The records below need to be set down again exactly; their images stay out.
── DATA SUPPLIED ──
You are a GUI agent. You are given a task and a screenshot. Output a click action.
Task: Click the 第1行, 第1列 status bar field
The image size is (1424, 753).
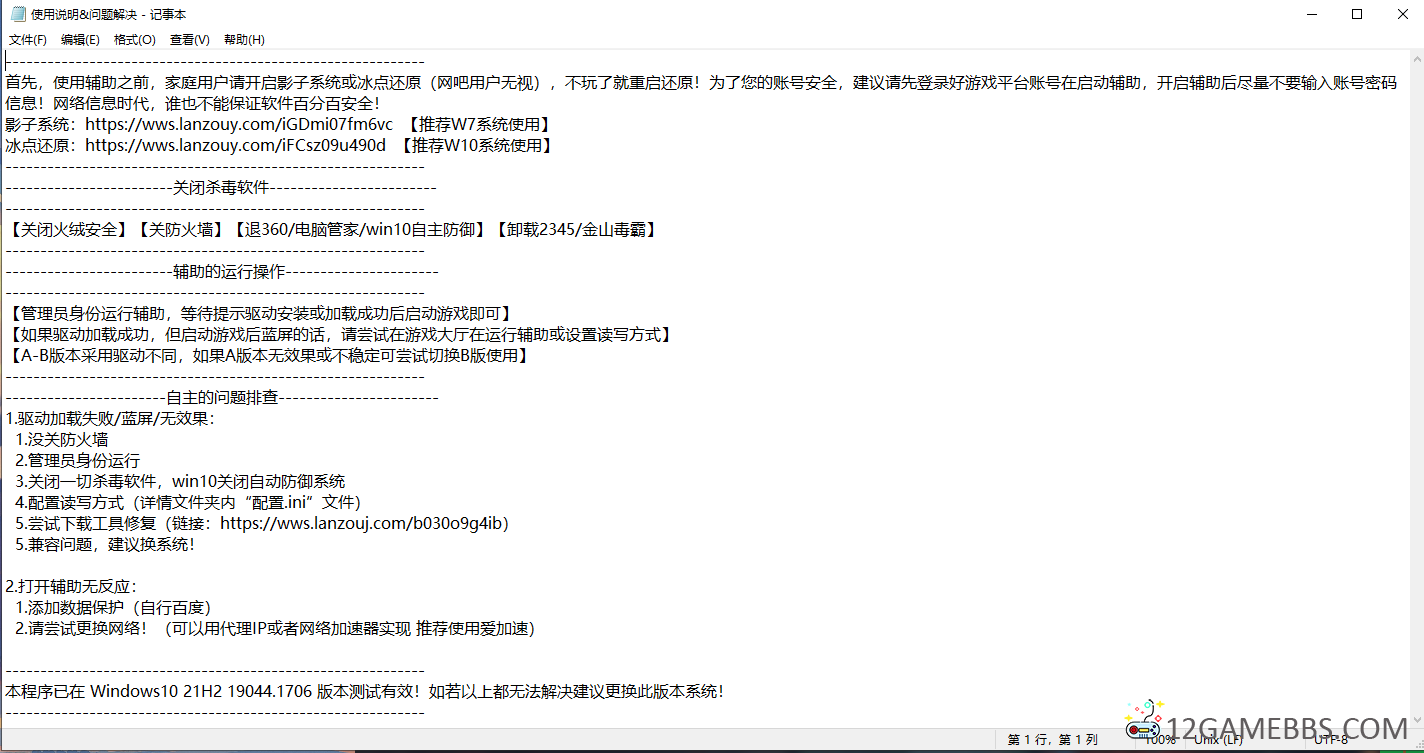1052,740
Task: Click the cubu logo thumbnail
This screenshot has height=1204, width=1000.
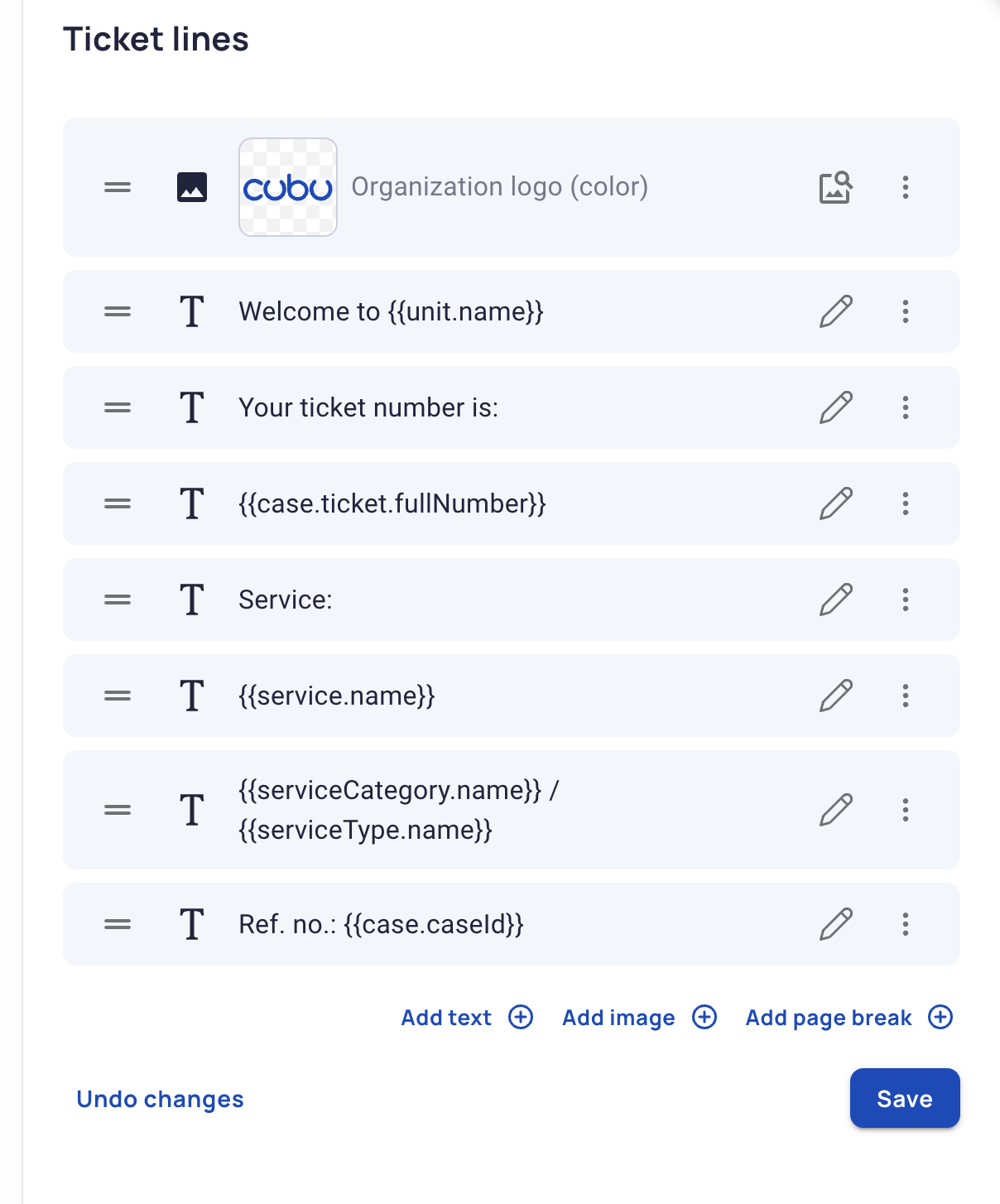Action: (x=288, y=187)
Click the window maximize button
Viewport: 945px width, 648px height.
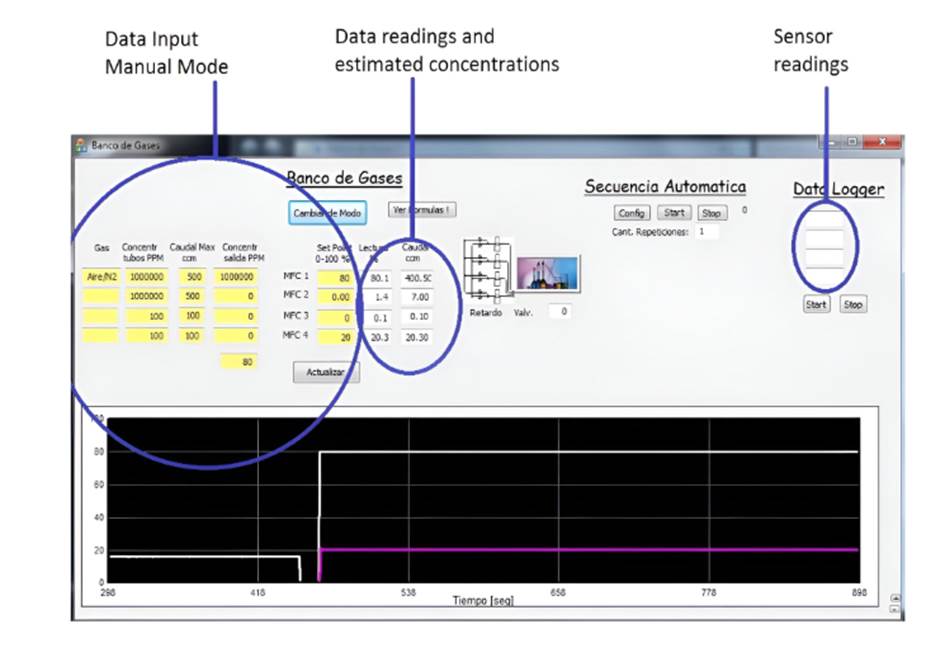853,143
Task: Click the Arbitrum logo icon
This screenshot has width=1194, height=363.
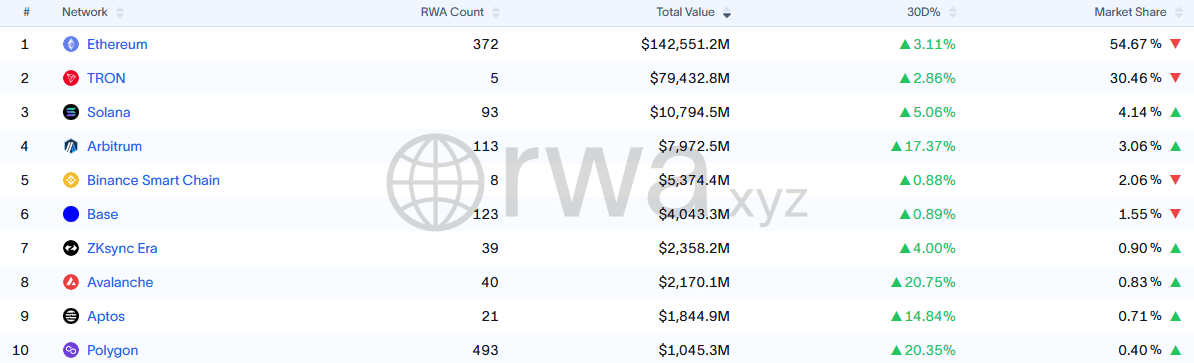Action: (x=71, y=146)
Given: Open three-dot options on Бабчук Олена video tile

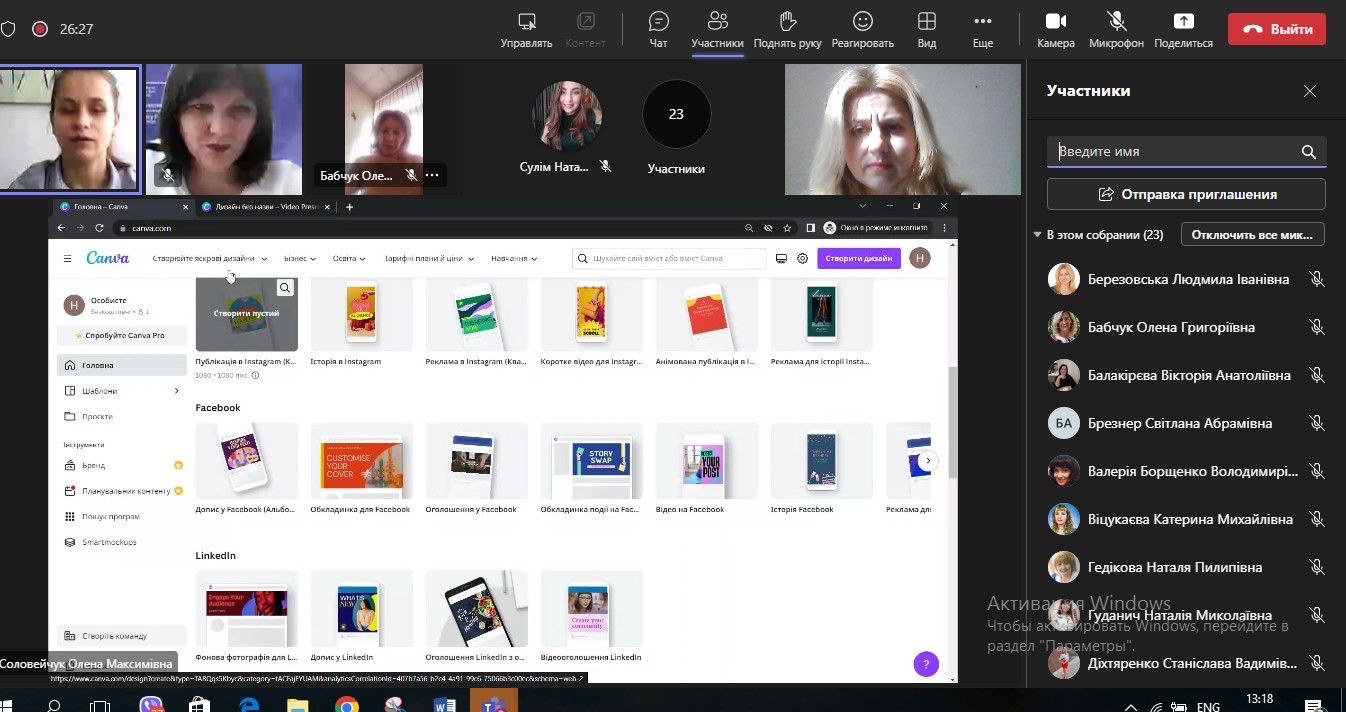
───
__ANSWER AREA__
You are a GUI agent. You are given a task and a screenshot. Output a click action.
Task: Click the 第1行, 第1列 status bar field
The image size is (1424, 753).
1052,740
Task: Click the cubu logo thumbnail
This screenshot has height=1204, width=1000.
Action: (x=288, y=187)
Click the window maximize button
Viewport: 945px width, 648px height.
853,143
Task: Click the Arbitrum logo icon
This screenshot has width=1194, height=363.
Action: (x=71, y=146)
Given: Open three-dot options on Бабчук Олена video tile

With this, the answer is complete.